▸ **ФРАГМЕНТ ИСТОЧНИКА**
В современном белорусском духовном дискурсе определённое место занимают нетрадиционные для региона культы и верования. И если большинство из них всеми воспринимается как пришлые, недавно здесь появившиеся, то некоторые стараются обосновать свою автохтонность, апеллируя к неким традициям. Это утверждение в полной мере относится и к неоязычеству. Однако неоязыческие группы не представляют собой чего-то цельного. Это отмечается многими исследователями [Бесков 2014: 21; Чудинов 2014: 62 и др.]. В Белоруссии «неоязыческое движение децентрализовано и представлено широким спектром самых разных типов групп и организаций, начиная с объединений романтиков-интеллектуалов, занимающихся популяризацией неоязычества в СМИ, и заканчивая сплочёнными, сильно политизированными общинами и группами экстремистской направленности» [Мартинович 2015: 104].
Несмотря на разнообразие, неоязыческие организации сложно назвать массовыми или явно заметными на фоне иных неокультов. По данным В. А. Мартиновича, в совокупности неоязыческие организации составляют лишь 1,7 % от всех неокультов республики [Мартинович 2015: 127]. Однако у них есть одно идейное преимущество - упор на автохтонную традицию. Неоязычество может восприниматься более доверительно именно потому, что оно обозначается как своё, местное, естественное, в отличие от любых протестантских, восточных или иных неокультов. Сложность в изучении белорусского неоязычества представляет и то, что неоязычники «часто действуют без регистрации, либо регистрируются в качестве общественных объединений» [Мартинович 2015: 104]. Так, в перечне религиозных организаций, действующих на территории Белоруссии, нет ни одной неоязыческой [Карасёва 2012: 77]. Именно поэтому часть подобных групп выступают как светские организации, явно не связанные с определёнными религиозными практиками, а основная нагрузка их активности выливается в сугубо политические или общественные акции.

▸ **СУТЬ ЗАДАНИЯ**
Какую долю от всех неокультов республики, по данным В. А. Мартиновича, составляют неоязыческие организации согласно фрагменту о белорусском неоязычестве? Данные никак не связаны с фрагментом о белорусском неоязычестве.

▸ **ИСХОДНЫЕ ДАННЫЕ**
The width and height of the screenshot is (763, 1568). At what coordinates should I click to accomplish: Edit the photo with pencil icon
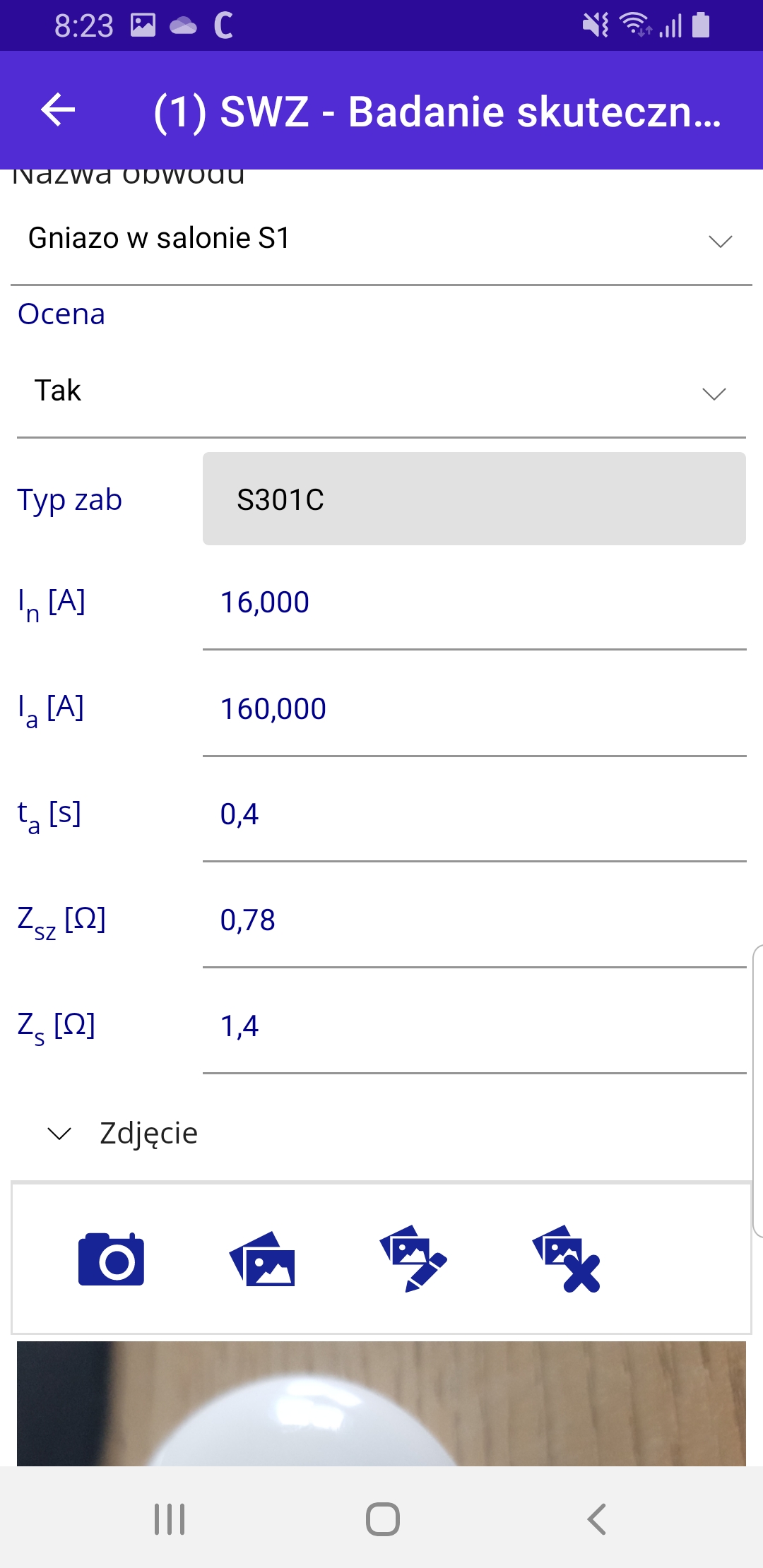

▸ **ОТВЕТ НА ЗАДАНИЕ**
В совокупности лишь 1,7 % от всех неокультов республики.